**DOCUMENT PASSAGE:**
----------

You are also considered to be experiencing homelessness if you don't have suitable accommodation alternatives to the way you are living, for instance, if you are couch surfing, living in a car or living in a caravan without a long term tenancy.

What causes homelessness for older people?

There are many contributors to homelessness in Australia, however, national charity Mission Australia says there are four common factors that result in older people not having a stable housing situation.

Financial instability - Probably the most common reason for homelessness is being financially unstable - which can result in the loss of regular housing. Many older people are already struggling financially with recent inflation likely to impact retirees and pensioners. Older women are also more likely to run out of money due to reduced superannuation (compared to men who have earned more money over their lifetime), part-time work, and age discrimination.

----------

**GIVEN INFORMATION:**
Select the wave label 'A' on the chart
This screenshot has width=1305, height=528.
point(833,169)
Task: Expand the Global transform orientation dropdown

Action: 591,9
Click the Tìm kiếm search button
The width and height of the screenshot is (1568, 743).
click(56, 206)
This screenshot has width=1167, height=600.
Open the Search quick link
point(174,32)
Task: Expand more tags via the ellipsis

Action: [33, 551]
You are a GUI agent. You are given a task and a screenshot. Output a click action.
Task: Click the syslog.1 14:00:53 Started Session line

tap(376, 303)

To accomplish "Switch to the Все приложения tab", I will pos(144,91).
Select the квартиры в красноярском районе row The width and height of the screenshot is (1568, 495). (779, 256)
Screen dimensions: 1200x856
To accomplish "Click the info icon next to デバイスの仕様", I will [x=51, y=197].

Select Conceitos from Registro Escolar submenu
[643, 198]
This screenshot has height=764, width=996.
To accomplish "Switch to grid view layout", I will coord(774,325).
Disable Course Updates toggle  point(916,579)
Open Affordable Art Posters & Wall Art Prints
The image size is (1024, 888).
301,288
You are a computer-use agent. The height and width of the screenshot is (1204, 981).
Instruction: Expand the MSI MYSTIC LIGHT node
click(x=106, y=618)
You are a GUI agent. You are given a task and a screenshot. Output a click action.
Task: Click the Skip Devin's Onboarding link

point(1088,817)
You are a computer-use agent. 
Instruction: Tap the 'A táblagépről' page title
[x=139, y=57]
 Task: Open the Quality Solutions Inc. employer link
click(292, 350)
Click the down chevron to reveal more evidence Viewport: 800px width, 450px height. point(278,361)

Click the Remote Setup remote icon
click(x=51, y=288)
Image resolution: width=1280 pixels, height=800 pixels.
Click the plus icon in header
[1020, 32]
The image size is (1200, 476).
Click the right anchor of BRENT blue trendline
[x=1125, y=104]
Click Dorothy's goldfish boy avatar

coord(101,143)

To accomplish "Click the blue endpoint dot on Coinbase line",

----------

**REQUIRED TASKS:**
1. In the homelessness text, revise everything from "You are also" down to "stable housing situation.", putting "seniors" wherever "older people" appears.
2. Carry the homelessness text forward from the point where it ends.
The records can be set aside; nothing here depends on them.

**ANSWERS FOR THE TASKS:**
1.
You are also considered to be experiencing homelessness if you don't have suitable accommodation alternatives to the way you are living, for instance, if you are couch surfing, living in a car or living in a caravan without a long term tenancy.

What causes homelessness for seniors?

There are many contributors to homelessness in Australia, however, national charity Mission Australia says there are four common factors that result in seniors not having a stable housing situation.

2.
Elder abuse - A form of domestic and family violence, elder abuse is a big cause of homelessness in the country for older people. Elder abuse can appear in a lot of forms, including financial, physical, emotional, sexual or social abuse, or neglect. If people are in a dangerous situation, they may flee their home for their safety and end up without stable housing.

Disability or illness - A sudden disability or illness can lead to an increased risk of housing insecurity and homelessness. An unexpected disability and illness can lead to costs for equipment or medication to manage the illness, which can also cause financial instability. Additionally, a sudden disability or illness may impact your ability to work and make an income that would go towards paying for your accommodation.

Marriage or family breakdowns - Conflict or breakdowns in family relations or marriages can be a big factor for homelessness. If you have a sudden marriage breakdown or get into a bad argument with family, you may find yourself without accommodation or somewhere to live, or experiencing unstable housing. This can also impact you financially and make it difficult to find a new home.

Who can help?

The Federal Government has a number of initiatives in place to ensure older people are protected and not left without accommodation or somewhere to live.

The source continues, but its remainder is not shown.